Start of TASK INPUT
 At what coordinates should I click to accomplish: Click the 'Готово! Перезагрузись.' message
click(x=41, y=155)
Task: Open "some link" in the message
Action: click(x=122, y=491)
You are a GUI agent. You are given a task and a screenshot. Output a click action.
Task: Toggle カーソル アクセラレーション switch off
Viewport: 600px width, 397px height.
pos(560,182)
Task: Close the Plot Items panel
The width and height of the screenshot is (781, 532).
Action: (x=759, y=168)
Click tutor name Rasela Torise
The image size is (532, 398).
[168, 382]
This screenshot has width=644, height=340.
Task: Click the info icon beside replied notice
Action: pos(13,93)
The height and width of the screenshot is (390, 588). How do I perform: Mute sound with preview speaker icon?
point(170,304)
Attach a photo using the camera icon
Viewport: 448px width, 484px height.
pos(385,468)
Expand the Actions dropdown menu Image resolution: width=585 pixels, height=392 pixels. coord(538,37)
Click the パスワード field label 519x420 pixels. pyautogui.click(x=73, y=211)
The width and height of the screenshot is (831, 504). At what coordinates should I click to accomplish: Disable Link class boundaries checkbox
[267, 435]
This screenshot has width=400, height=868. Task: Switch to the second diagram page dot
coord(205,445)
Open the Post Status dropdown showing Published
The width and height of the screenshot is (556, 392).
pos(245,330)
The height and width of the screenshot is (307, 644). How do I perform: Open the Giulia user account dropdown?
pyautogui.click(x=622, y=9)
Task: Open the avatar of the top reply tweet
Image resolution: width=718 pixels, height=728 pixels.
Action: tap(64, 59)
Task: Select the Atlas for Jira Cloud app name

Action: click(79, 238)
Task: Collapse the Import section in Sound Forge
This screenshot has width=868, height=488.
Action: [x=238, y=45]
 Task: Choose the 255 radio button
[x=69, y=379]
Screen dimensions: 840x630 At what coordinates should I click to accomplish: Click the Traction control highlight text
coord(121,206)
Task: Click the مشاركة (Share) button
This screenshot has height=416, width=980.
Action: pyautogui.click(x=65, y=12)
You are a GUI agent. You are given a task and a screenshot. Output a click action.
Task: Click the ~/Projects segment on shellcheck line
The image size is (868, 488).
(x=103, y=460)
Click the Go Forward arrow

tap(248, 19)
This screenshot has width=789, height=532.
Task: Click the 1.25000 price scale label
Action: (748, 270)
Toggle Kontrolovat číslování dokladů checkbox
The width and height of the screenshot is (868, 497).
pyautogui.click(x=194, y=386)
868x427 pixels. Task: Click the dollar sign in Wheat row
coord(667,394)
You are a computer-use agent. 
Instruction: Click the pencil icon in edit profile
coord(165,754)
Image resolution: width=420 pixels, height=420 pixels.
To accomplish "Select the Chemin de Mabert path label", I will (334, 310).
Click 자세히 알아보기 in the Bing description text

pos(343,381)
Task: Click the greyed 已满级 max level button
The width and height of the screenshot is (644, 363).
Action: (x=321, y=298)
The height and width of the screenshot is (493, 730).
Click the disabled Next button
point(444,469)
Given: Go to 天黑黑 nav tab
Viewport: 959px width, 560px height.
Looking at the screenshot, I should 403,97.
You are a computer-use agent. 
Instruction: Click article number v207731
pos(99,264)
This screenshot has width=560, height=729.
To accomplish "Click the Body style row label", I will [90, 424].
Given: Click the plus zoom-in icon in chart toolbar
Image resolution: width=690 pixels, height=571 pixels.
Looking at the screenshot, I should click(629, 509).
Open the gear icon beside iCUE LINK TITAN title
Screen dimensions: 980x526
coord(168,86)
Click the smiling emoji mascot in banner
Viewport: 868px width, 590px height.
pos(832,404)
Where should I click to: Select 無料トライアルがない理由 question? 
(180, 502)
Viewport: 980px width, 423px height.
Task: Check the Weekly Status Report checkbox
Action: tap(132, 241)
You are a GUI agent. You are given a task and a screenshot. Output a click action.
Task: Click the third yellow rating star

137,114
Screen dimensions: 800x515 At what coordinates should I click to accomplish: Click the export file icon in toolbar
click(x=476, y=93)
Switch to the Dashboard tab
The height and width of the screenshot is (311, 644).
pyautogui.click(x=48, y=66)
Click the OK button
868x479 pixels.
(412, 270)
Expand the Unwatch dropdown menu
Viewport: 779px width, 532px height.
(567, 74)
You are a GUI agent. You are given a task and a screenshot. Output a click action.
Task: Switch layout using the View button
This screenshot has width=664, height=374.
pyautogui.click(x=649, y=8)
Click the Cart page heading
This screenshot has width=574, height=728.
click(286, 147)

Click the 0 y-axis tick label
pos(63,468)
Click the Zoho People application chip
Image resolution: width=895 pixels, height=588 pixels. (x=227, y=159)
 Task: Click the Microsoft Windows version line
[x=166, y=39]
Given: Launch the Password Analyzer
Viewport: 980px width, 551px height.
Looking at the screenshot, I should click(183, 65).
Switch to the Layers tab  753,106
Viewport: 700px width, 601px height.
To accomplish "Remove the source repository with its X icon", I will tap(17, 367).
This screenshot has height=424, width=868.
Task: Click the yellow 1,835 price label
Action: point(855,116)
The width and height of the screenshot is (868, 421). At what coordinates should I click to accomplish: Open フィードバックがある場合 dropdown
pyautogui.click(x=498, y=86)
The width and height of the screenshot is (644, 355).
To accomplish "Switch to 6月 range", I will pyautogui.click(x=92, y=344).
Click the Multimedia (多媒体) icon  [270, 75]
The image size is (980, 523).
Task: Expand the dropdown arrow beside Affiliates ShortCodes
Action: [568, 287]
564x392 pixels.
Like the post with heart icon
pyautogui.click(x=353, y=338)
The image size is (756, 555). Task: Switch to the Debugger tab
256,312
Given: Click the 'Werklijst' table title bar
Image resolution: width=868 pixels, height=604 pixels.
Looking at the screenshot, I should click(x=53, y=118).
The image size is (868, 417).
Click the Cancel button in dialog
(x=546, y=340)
End of TASK INPUT
*ACTIVITY*: What is needed is a verbatim copy of the data, complete from first line to last.

*RESULT*:
 At what coordinates should I click to accomplish: Click the 'Готово! Перезагрузись.' message
click(x=41, y=155)
Task: Open "some link" in the message
Action: click(x=122, y=491)
You are a GUI agent. You are given a task and a screenshot. Output a click action.
Task: Toggle カーソル アクセラレーション switch off
Viewport: 600px width, 397px height.
pos(560,182)
Task: Close the Plot Items panel
The width and height of the screenshot is (781, 532).
Action: (x=759, y=168)
Click tutor name Rasela Torise
The image size is (532, 398).
[168, 382]
This screenshot has width=644, height=340.
Task: Click the info icon beside replied notice
Action: pos(13,93)
The height and width of the screenshot is (390, 588). How do I perform: Mute sound with preview speaker icon?
point(170,304)
Attach a photo using the camera icon
Viewport: 448px width, 484px height.
pos(385,468)
Expand the Actions dropdown menu Image resolution: width=585 pixels, height=392 pixels. coord(538,37)
Click the パスワード field label 519x420 pixels. pyautogui.click(x=73, y=211)
The width and height of the screenshot is (831, 504). At what coordinates should I click to accomplish: Disable Link class boundaries checkbox
[267, 435]
This screenshot has width=400, height=868. Task: Switch to the second diagram page dot
coord(205,445)
Open the Post Status dropdown showing Published
The width and height of the screenshot is (556, 392).
pos(245,330)
The height and width of the screenshot is (307, 644). How do I perform: Open the Giulia user account dropdown?
pyautogui.click(x=622, y=9)
Task: Open the avatar of the top reply tweet
Image resolution: width=718 pixels, height=728 pixels.
Action: tap(64, 59)
Task: Select the Atlas for Jira Cloud app name

Action: click(79, 238)
Task: Collapse the Import section in Sound Forge
This screenshot has width=868, height=488.
Action: [x=238, y=45]
 Task: Choose the 255 radio button
[x=69, y=379]
Screen dimensions: 840x630 At what coordinates should I click to accomplish: Click the Traction control highlight text
coord(121,206)
Task: Click the مشاركة (Share) button
This screenshot has height=416, width=980.
Action: pyautogui.click(x=65, y=12)
You are a GUI agent. You are given a task and a screenshot. Output a click action.
Task: Click the ~/Projects segment on shellcheck line
The image size is (868, 488).
(x=103, y=460)
Click the Go Forward arrow

tap(248, 19)
This screenshot has width=789, height=532.
Task: Click the 1.25000 price scale label
Action: (748, 270)
Toggle Kontrolovat číslování dokladů checkbox
The width and height of the screenshot is (868, 497).
pyautogui.click(x=194, y=386)
868x427 pixels. Task: Click the dollar sign in Wheat row
coord(667,394)
You are a computer-use agent. 
Instruction: Click the pencil icon in edit profile
coord(165,754)
Image resolution: width=420 pixels, height=420 pixels.
To accomplish "Select the Chemin de Mabert path label", I will (334, 310).
Click 자세히 알아보기 in the Bing description text

pos(343,381)
Task: Click the greyed 已满级 max level button
The width and height of the screenshot is (644, 363).
Action: (x=321, y=298)
The height and width of the screenshot is (493, 730).
Click the disabled Next button
point(444,469)
Given: Go to 天黑黑 nav tab
Viewport: 959px width, 560px height.
Looking at the screenshot, I should 403,97.
You are a computer-use agent. 
Instruction: Click article number v207731
pos(99,264)
This screenshot has width=560, height=729.
To accomplish "Click the Body style row label", I will [90, 424].
Given: Click the plus zoom-in icon in chart toolbar
Image resolution: width=690 pixels, height=571 pixels.
Looking at the screenshot, I should click(629, 509).
Open the gear icon beside iCUE LINK TITAN title
Screen dimensions: 980x526
coord(168,86)
Click the smiling emoji mascot in banner
Viewport: 868px width, 590px height.
pos(832,404)
Where should I click to: Select 無料トライアルがない理由 question? 
(180, 502)
Viewport: 980px width, 423px height.
Task: Check the Weekly Status Report checkbox
Action: tap(132, 241)
You are a GUI agent. You are given a task and a screenshot. Output a click action.
Task: Click the third yellow rating star

137,114
Screen dimensions: 800x515 At what coordinates should I click to accomplish: Click the export file icon in toolbar
click(x=476, y=93)
Switch to the Dashboard tab
The height and width of the screenshot is (311, 644).
pyautogui.click(x=48, y=66)
Click the OK button
868x479 pixels.
(412, 270)
Expand the Unwatch dropdown menu
Viewport: 779px width, 532px height.
(567, 74)
You are a GUI agent. You are given a task and a screenshot. Output a click action.
Task: Switch layout using the View button
This screenshot has width=664, height=374.
pyautogui.click(x=649, y=8)
Click the Cart page heading
This screenshot has width=574, height=728.
click(286, 147)

Click the 0 y-axis tick label
pos(63,468)
Click the Zoho People application chip
Image resolution: width=895 pixels, height=588 pixels. (x=227, y=159)
 Task: Click the Microsoft Windows version line
[x=166, y=39]
Given: Launch the Password Analyzer
Viewport: 980px width, 551px height.
Looking at the screenshot, I should click(183, 65).
Switch to the Layers tab  753,106
Viewport: 700px width, 601px height.
To accomplish "Remove the source repository with its X icon", I will tap(17, 367).
This screenshot has height=424, width=868.
Task: Click the yellow 1,835 price label
Action: point(855,116)
The width and height of the screenshot is (868, 421). At what coordinates should I click to accomplish: Open フィードバックがある場合 dropdown
pyautogui.click(x=498, y=86)
The width and height of the screenshot is (644, 355).
To accomplish "Switch to 6月 range", I will pyautogui.click(x=92, y=344).
Click the Multimedia (多媒体) icon  [270, 75]
The image size is (980, 523).
Task: Expand the dropdown arrow beside Affiliates ShortCodes
Action: [568, 287]
564x392 pixels.
Like the post with heart icon
pyautogui.click(x=353, y=338)
The image size is (756, 555). Task: Switch to the Debugger tab
256,312
Given: Click the 'Werklijst' table title bar
Image resolution: width=868 pixels, height=604 pixels.
Looking at the screenshot, I should click(x=53, y=118).
The image size is (868, 417).
Click the Cancel button in dialog
(x=546, y=340)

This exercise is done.